Career highlights and awards
- Women in Baseball – AAGPBL Permanent Display at the Baseball Hall of Fame and Museum (since 1988);

= Betty Rusynyk =

American baseball player

Betty Jean McFadden [Rusynyk] (October 22, 1924 – April 7, 2013) was an All-American Girls Professional Baseball League pitcher who played for the South Bend Blue Sox in 1943. Born in Savanna, Illinois, McFadden was nicknamed "Mac". She both batted and threw right-handed.
She later spent eight seasons with the Savanna, Illinois All-Star team and five years with the Lakewood, Ohio Rangers team.

==Baseball years==
Betty Jean only played a few games with the South Bend Blue Sox —less than 10—, which is why her statistics were not recorded by the league.

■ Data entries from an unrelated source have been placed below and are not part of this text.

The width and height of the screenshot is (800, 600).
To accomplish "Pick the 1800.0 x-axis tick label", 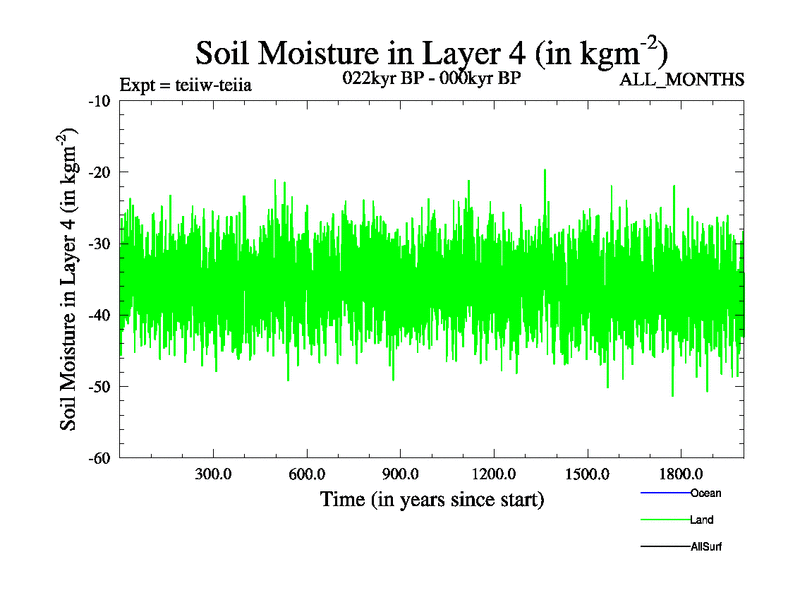I will coord(679,474).
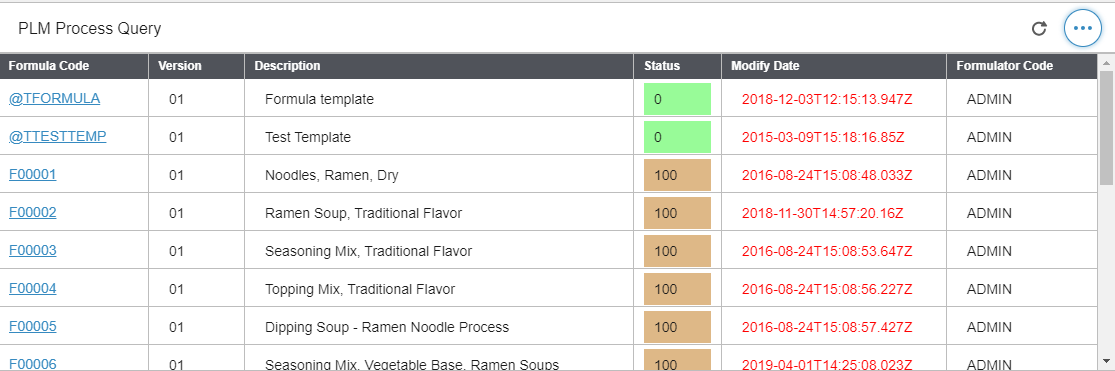Sort by the Description column header

click(439, 66)
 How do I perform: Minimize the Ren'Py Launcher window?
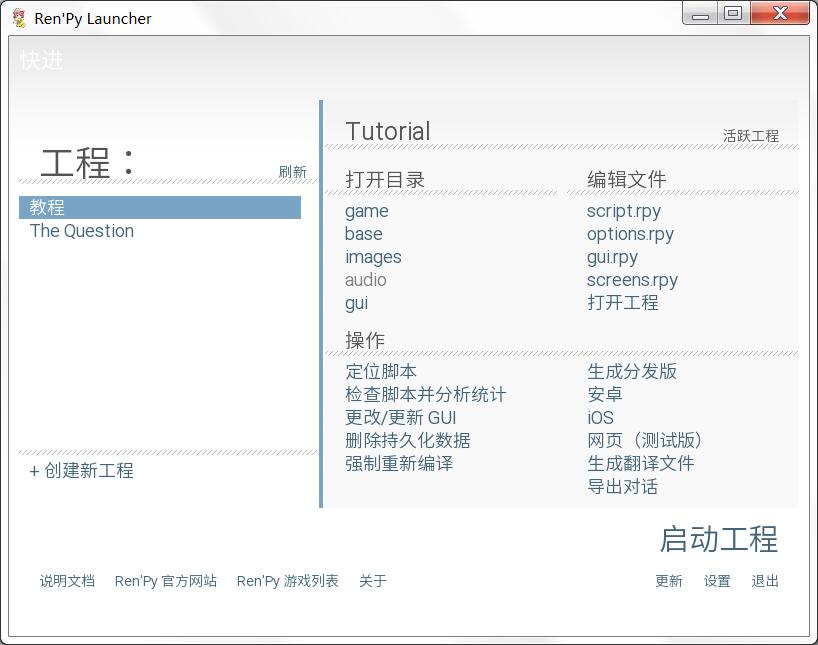click(x=700, y=14)
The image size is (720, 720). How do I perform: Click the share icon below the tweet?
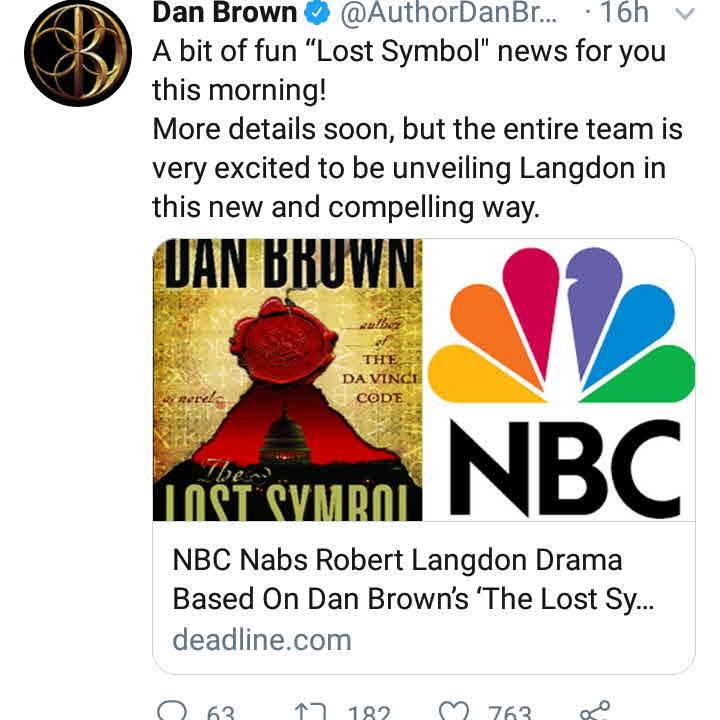(x=595, y=708)
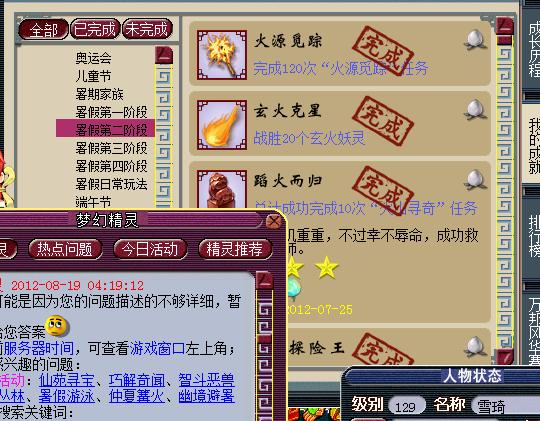
Task: Click the achievement list top scroll arrow
Action: coord(505,26)
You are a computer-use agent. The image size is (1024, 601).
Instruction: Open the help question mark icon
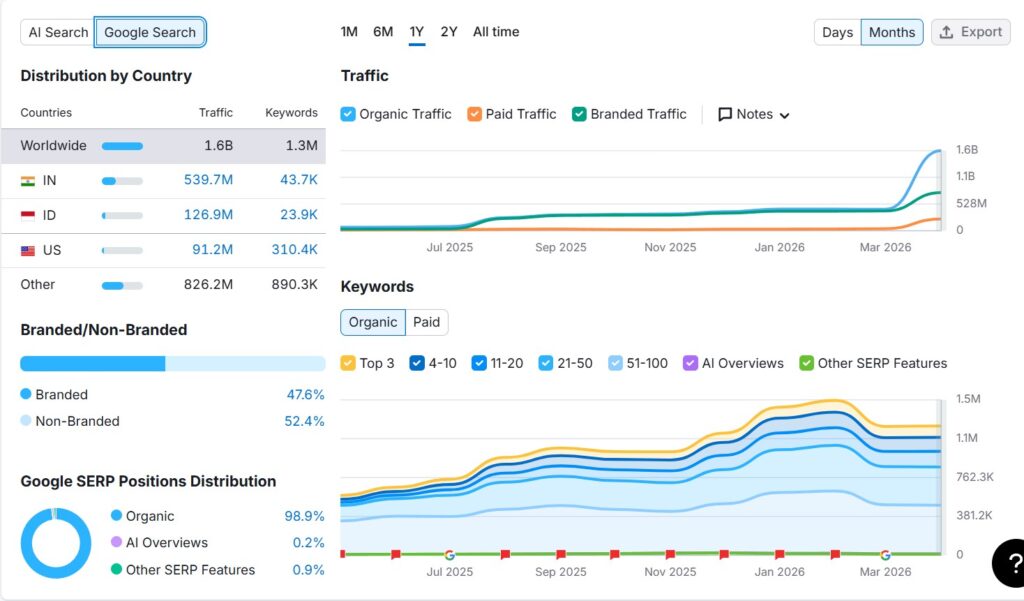point(1008,563)
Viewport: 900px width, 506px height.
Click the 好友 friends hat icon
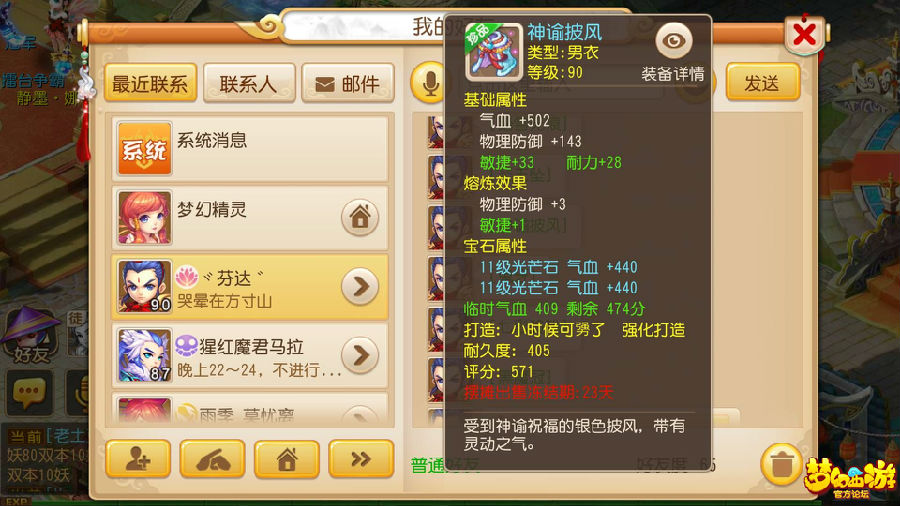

But even when she left the league, Betty Jean still kept up her love for baseball. For the next eight years, she played with the Savanna, Illinois All-Star team and five years for the Lakewood, Ohio Rangers team. As well, she took up golf and played in two golf leagues.

==Personal life==
Betty played in the AAGPBL under her maiden name. After that, she was married to Michael Rusynyk for 66 years. They had two sons and one daughter: Gary, David and Lynn. When Betty died, she was survived by four grandchildren: Sanya, Kristen, Megan and Alexander. One grandchild, Taryn, died before her.